One of the key SHEF's initiative is Prerna Girls School that offers affordable, rights-based education to over thousand girls from urban slum communities in Lucknow. Her pedagogical method, known as "Critical Feminist Pedagogy," is specifically designed to provide girls with critical thinking abilities to challenge patriarchal structures and assert their rights. This approach aims to equip girls with the necessary tools to understand and challenge prevailing social inequalities and advocate for their rights. Her work has reportedly influenced a large number of students and educators in Uttar Pradesh and other regions.

Other initiatives include Vidyasthali School, a rural institution; and Digital Study Hall (DSH), which employs technology to broaden educational access in remote areas. DSH leverages technology, particularly video lessons and other digital resources, to disseminate innovative teaching methodologies and high-quality educational content. This program extends its reach to underserved schools in both rural and urban settings, aiming to improve the quality of education for a large number of students and to provide valuable professional development for teachers in these areas.

She also founded Grameen India Foundation and DiDi's, social enterprises that provide training and employment to youth from rural and poor urban backgrounds and teach sustainable livelihood opportunities to women, including many graduates from Prerna Girls School and their mothers.

Sahni has been an active participant in policy advocacy. She has contributed to consultation and implementation committees for both state and central governments in India concerning educational policy, notably the National Education Policy 2020. Additionally, she served on the sub-committee on school education for the Chief Minister's Advisory Council in Rajasthan. She is also a founding member of Catalyst Now, (formerly Catalyst 2030), a global network of social entrepreneurs.

== Publications ==
Sahni has authored and contributed to numerous works on education, gender, and pedagogy. Her book, Reaching for the Sky: Empowering Girls Through Education, was published by the Brookings Institution Press in 2017. She has also contributed chapters to other academic books, such as "Teaching boys to examine gender in patriarchal societies" in Girls' Education in the 21st Century: Gender Equality, Empowerment, and Growth (Brookings Institution Press, 2019) and "A life knowledge approach to life skills: Empowering boys with new conceptions of masculinity" in Life Skills Education for Youth: Critical Perspectives (Springer International Publishing, 2022). In 2023, her article "Trembling: The winds and I" was published in the Nordic Journal of Art & Research. Sahni has also authored various other articles and research papers.

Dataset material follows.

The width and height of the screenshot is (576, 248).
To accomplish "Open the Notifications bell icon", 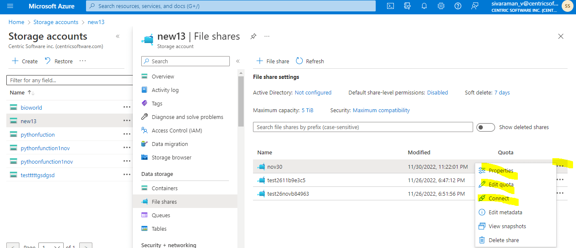I will (424, 6).
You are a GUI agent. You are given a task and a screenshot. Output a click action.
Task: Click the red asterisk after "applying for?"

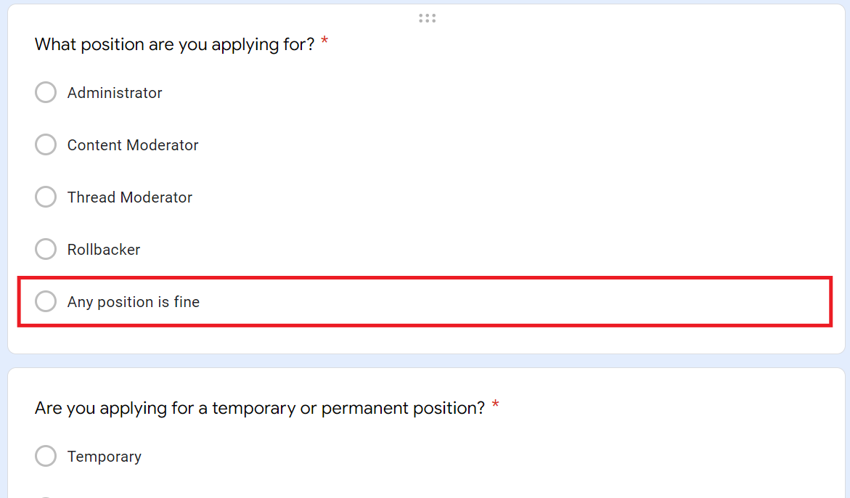click(324, 43)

Sahni is a non-resident fellow at the Center for Universal Education at the Brookings Institution, where her research centers on girls' empowerment via education and the application of technology.

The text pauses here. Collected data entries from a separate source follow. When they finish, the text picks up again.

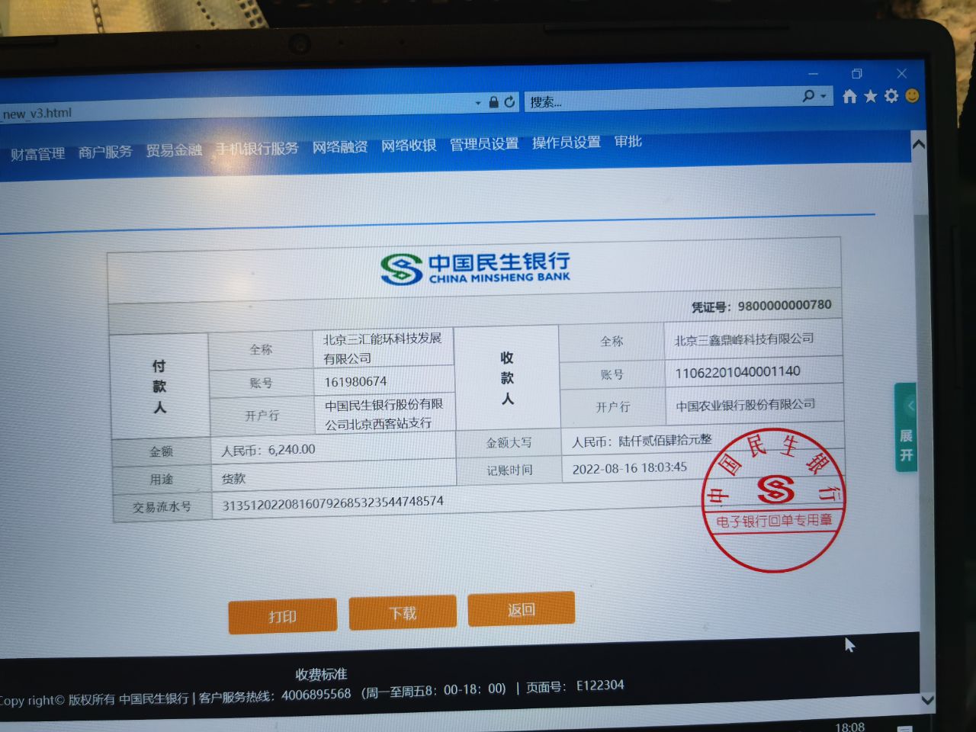Open browser Tools gear icon
976x732 pixels.
891,96
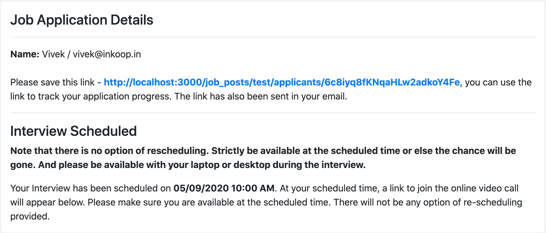
Task: Click 'Your Interview has been scheduled on' text
Action: (91, 188)
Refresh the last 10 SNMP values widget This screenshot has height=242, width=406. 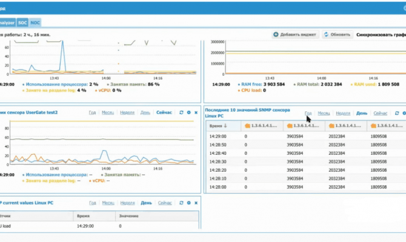(x=396, y=113)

== Awards and recognition ==
Sahni's contributions to education and social entrepreneurship have been recognized through various awards and honors. An early recognition was the Haas International Award from the University of California, Berkeley, received around 1999. In 2011, she was named an Ashoka Fellow for her contributions with Digital Study Hall.

Her work gained further prominence when she was an Echidna Global Scholar at The Brookings Institution for 2013-2014. She became an honorary member of the Clinton Global Initiative in 2014. A significant recognition was the "Social Entrepreneur of the Year" award for India in 2017, presented by the Schwab Foundation for Social Entrepreneurship and the Jubilant Bhartia Foundation. In the same year, she was recognized as one of the BBC 100 Women most inspirational and influential women around the world. This was followed by international recognition from The Schwab Foundation as one of twelve "Social Entrepreneurs of the Year" worldwide in 2018.

In 2020, Tatler Asia included her in "Asia's Most Influential: The Impact List". More recently, in 2024, Sahni was selected as an Advanced Leadership Initiative Fellow at Harvard University.

== Personal life ==
Sahni resides in her hometown city of Lucknow in Uttar Pradesh, India, and has two daughters.